Short exercise => Print the lines exactly as they appear, from the line containing "Image resolution: width=1370" through the end of the records, and leave the pictures out.

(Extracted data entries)
----------------------------------------
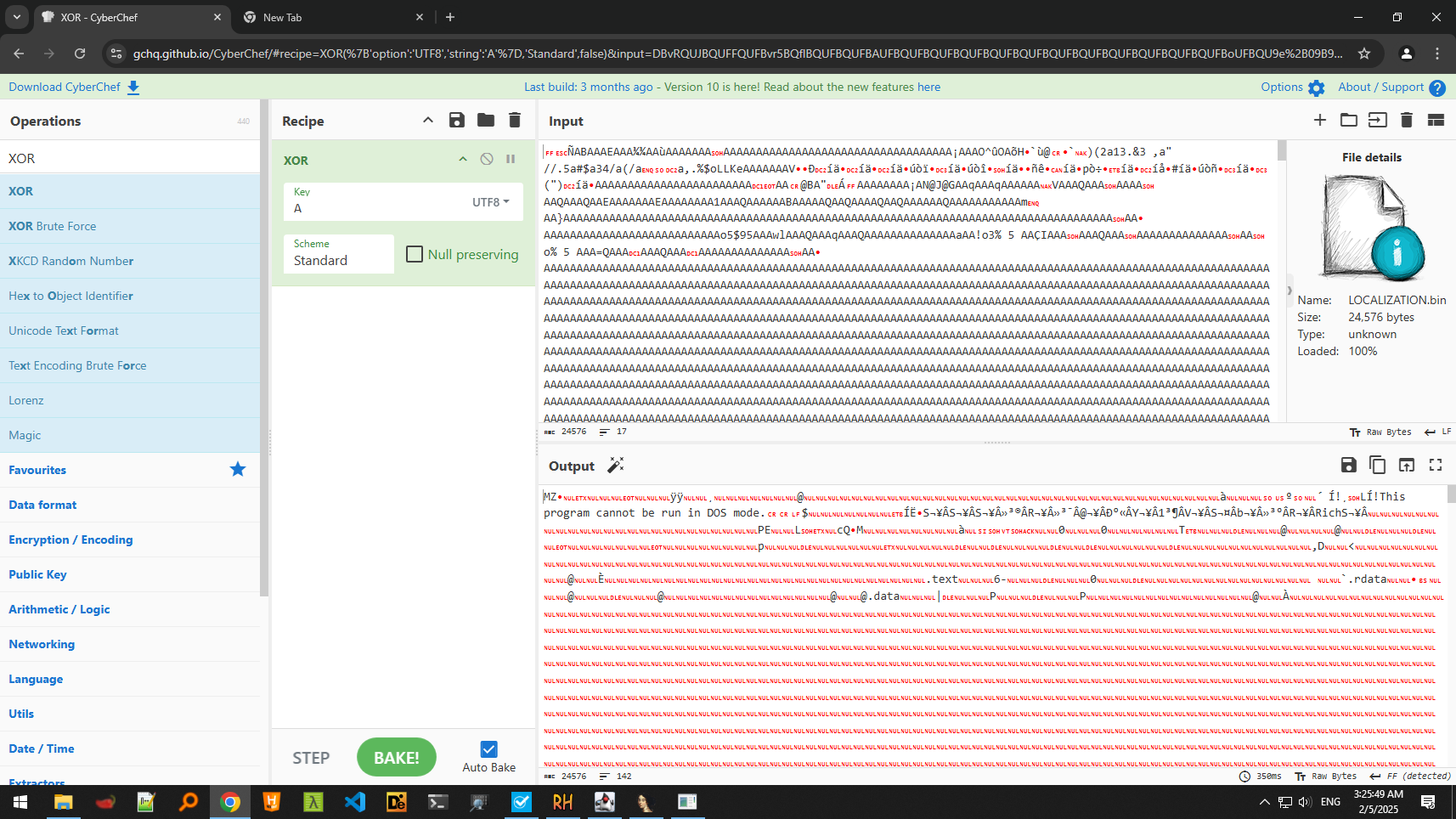Add a new input tab with plus icon
This screenshot has height=819, width=1456.
coord(1320,121)
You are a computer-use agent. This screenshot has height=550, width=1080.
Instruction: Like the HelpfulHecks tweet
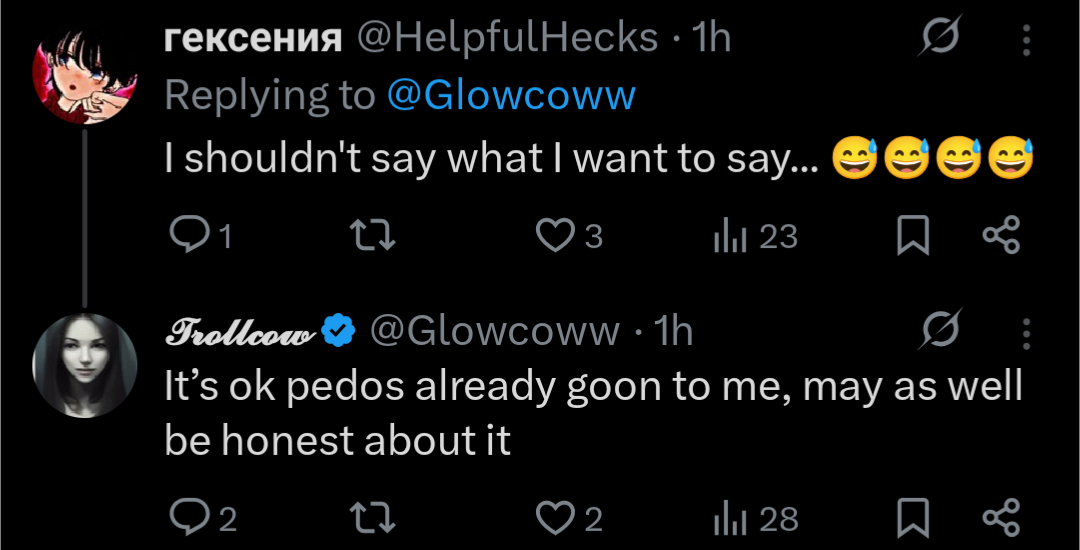pyautogui.click(x=553, y=236)
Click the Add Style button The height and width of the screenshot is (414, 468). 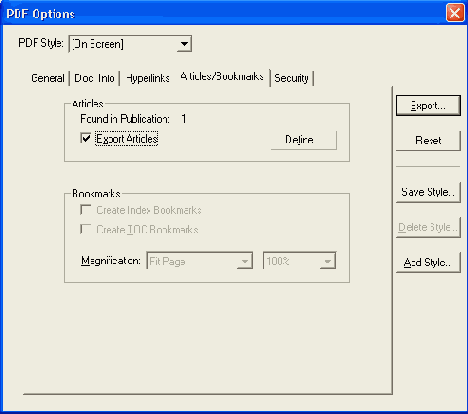pyautogui.click(x=428, y=263)
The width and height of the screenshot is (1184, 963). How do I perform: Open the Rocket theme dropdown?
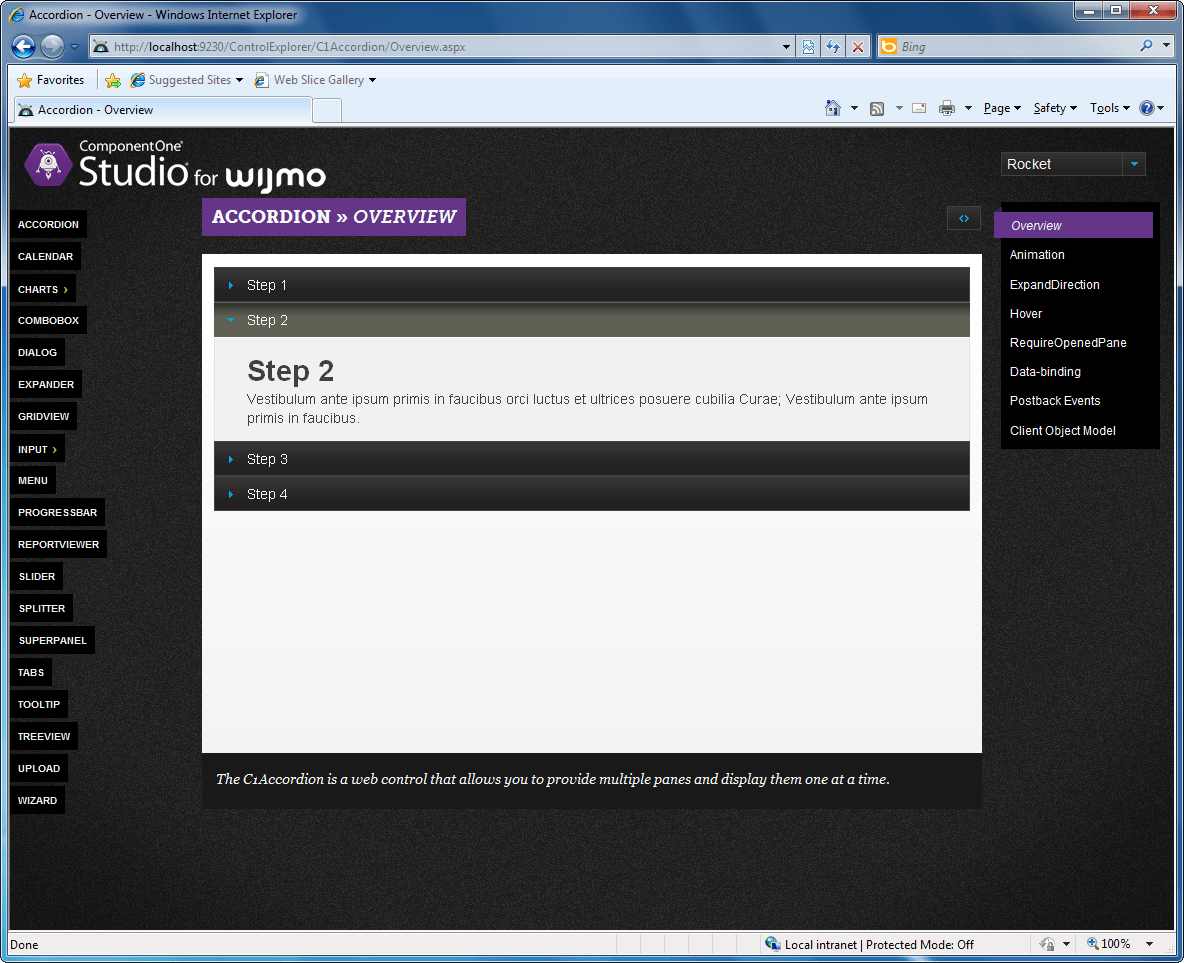(x=1134, y=163)
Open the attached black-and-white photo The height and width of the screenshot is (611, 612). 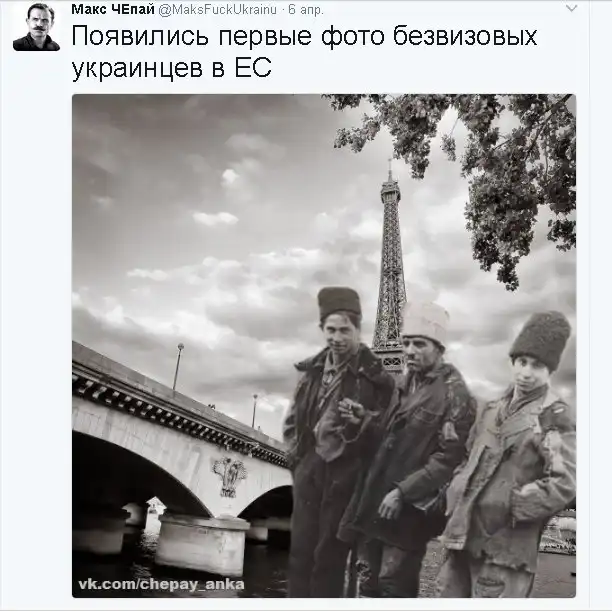(x=324, y=346)
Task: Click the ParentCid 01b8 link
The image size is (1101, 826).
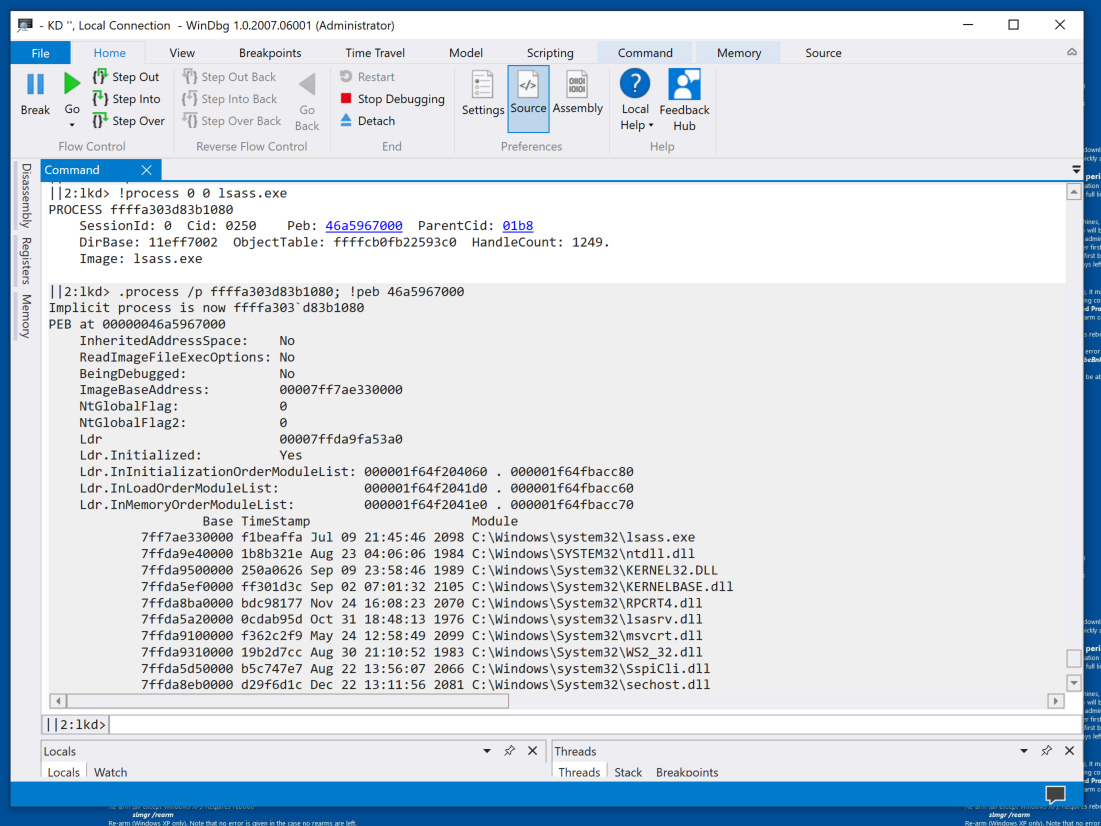Action: (x=517, y=226)
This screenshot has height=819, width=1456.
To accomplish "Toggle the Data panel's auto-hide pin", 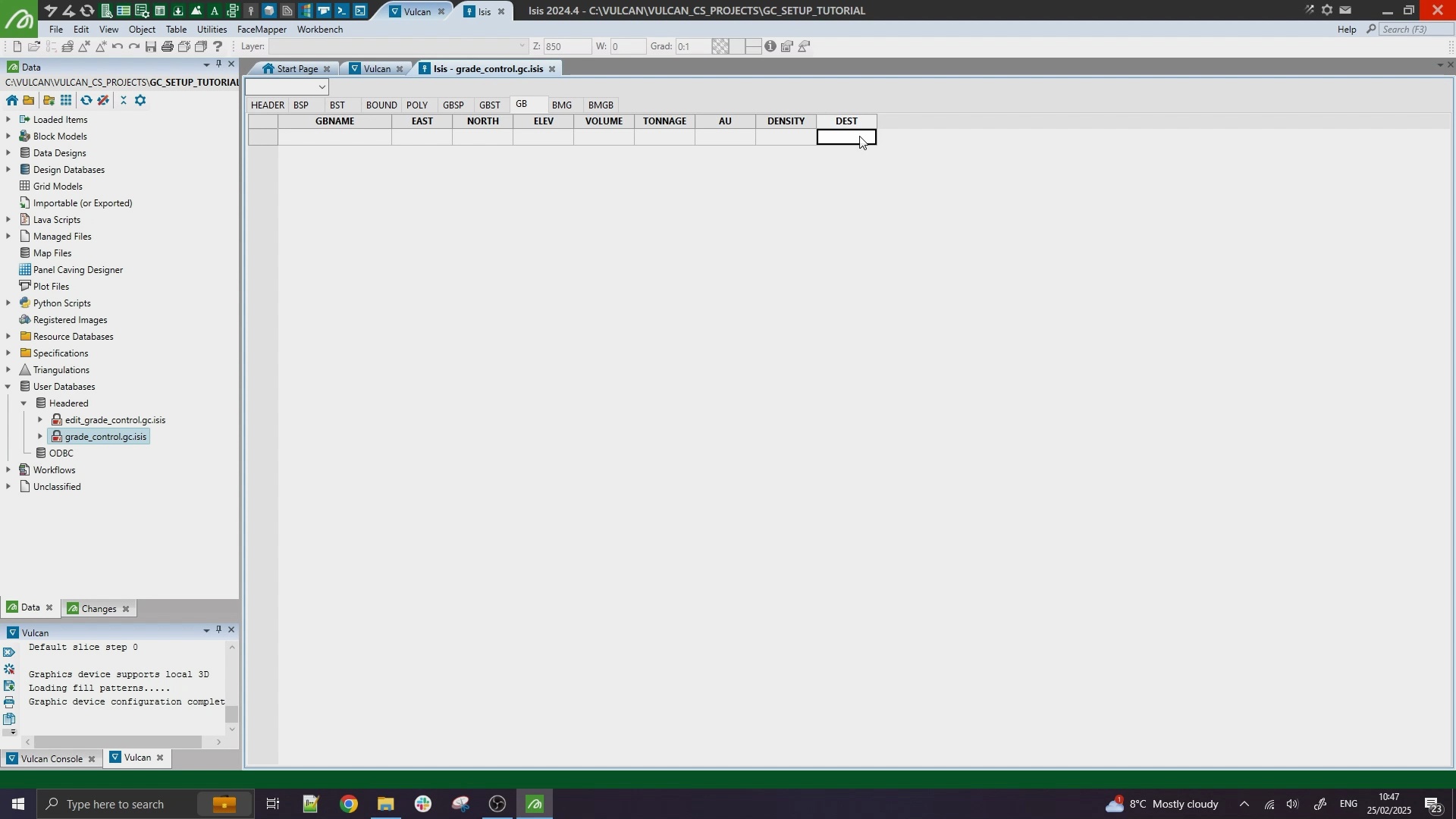I will point(218,65).
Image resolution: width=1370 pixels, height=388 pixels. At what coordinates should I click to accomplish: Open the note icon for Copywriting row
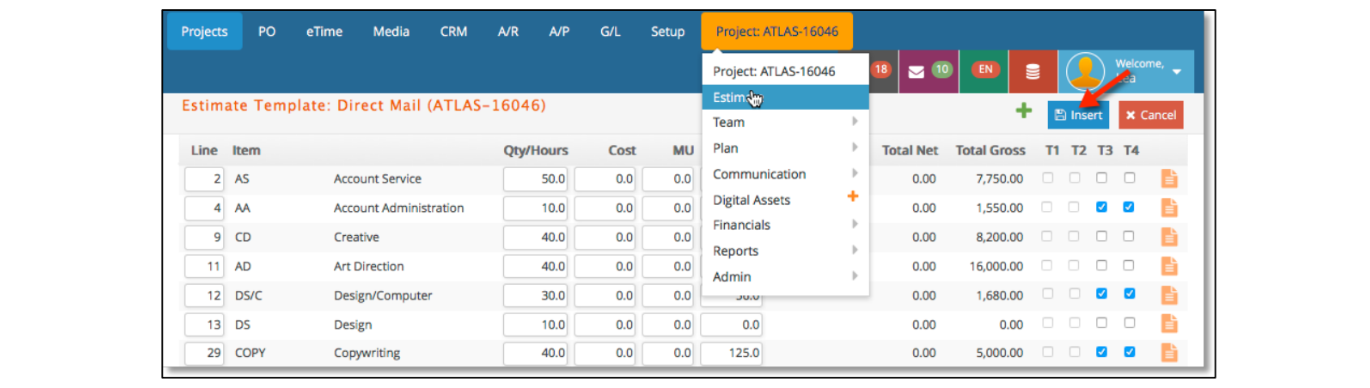[x=1169, y=352]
----------------------------------------
Task answer =>
Image resolution: width=1370 pixels, height=388 pixels. At what coordinates should I click to accomplish: Open the note icon for Copywriting row
[x=1169, y=352]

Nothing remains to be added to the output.